Fragmento seleccionado:

■ ■ ■ ■

Queridos
diocesanos:
Es domingo 18 de Octubre
celebraremos el día del DOMUND, o de las Misiones, bajo el lema «misioneros de
la misericordia». Como todos los años, esta Jornada nos recuerda que la
vocación cristiana es inseparable de la responsabilidad que todo cristiano
tiene de anunciar el evangelio a todas las gentes y en toda circunstancia.
Todos los bautizados hemos recibido el
mandato de Cristo: «Id y haced discípulos a todas las gentes». Ningún cristiano
puede eximirse de esta obligación, o, como decía san Juan Pablo II, ningún
cristiano puede permanecer ocioso a la hora de anunciar el Evangelio.
¿En qué consiste el anuncio
del Evangelio? El lema de este año nos
lo recuerda con la palabra Misericordia, que nos habla de tener un corazón
sensible y cercano a las necesidades de los demás. Dios es el Misericordioso
por excelencia. De ahí, que, en el sermón de la montaña, Jesús nos pida ser
«misericordiosos como vuestro Padre del cielo». Dios, en efecto, tiene entrañas
de misericordia y lo ha mostrado a lo largo de toda la historia de salvación.
La misericordia de Dios, sin embargo, se ha hecho visible y tangible en la
persona de su Hijo Jesucristo, que constituye en centro del Evangelio. Por eso,
evangelizar es anunciar a Jesús, sus hechos, sus palabras, sus milagros y,
sobre todo, su muerte y resurrección. Este es el núcleo del Evangelio, que debemos
proclamar con palabras y obras, con el testimonio de nuestra vida entregada al
modo de Cristo.

■ ■ ■ ■

Datos mostrados:
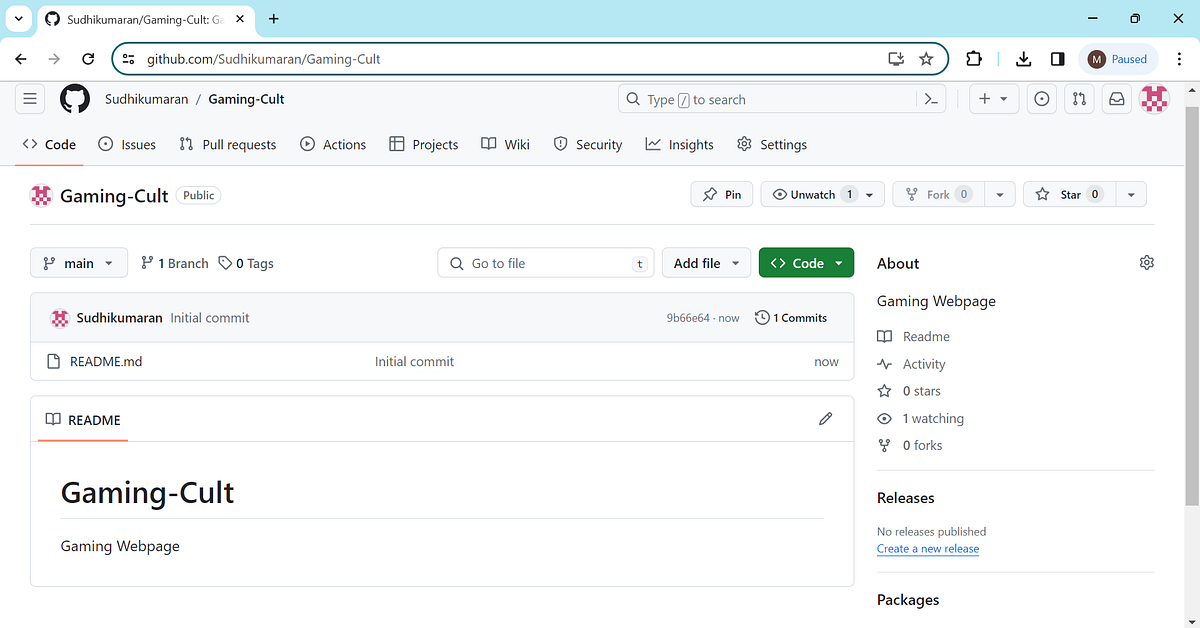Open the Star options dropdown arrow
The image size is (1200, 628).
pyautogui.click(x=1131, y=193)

■ ■ ■ ■

Consigna:
Indica, por favor, si cada afirmación coincide con la carta sobre el DOMUND, respondiendo sí o no y citando literalmente las palabras de la carta que lo deciden. (a) La Jornada de este año se celebra bajo el lema «misioneros de la misericordia». (b) Algunos cristianos pueden eximirse de anunciar el Evangelio. (c) El núcleo del Evangelio es el sermón de la montaña. El listado no guarda relación con la carta sobre el DOMUND.

Solución:
(a) Sí: «celebraremos el día del DOMUND, o de las Misiones, bajo el lema «misioneros de la misericordia»».
(b) No: «Ningún cristiano puede eximirse de esta obligación».
(c) No: «sobre todo, su muerte y resurrección. Este es el núcleo del Evangelio».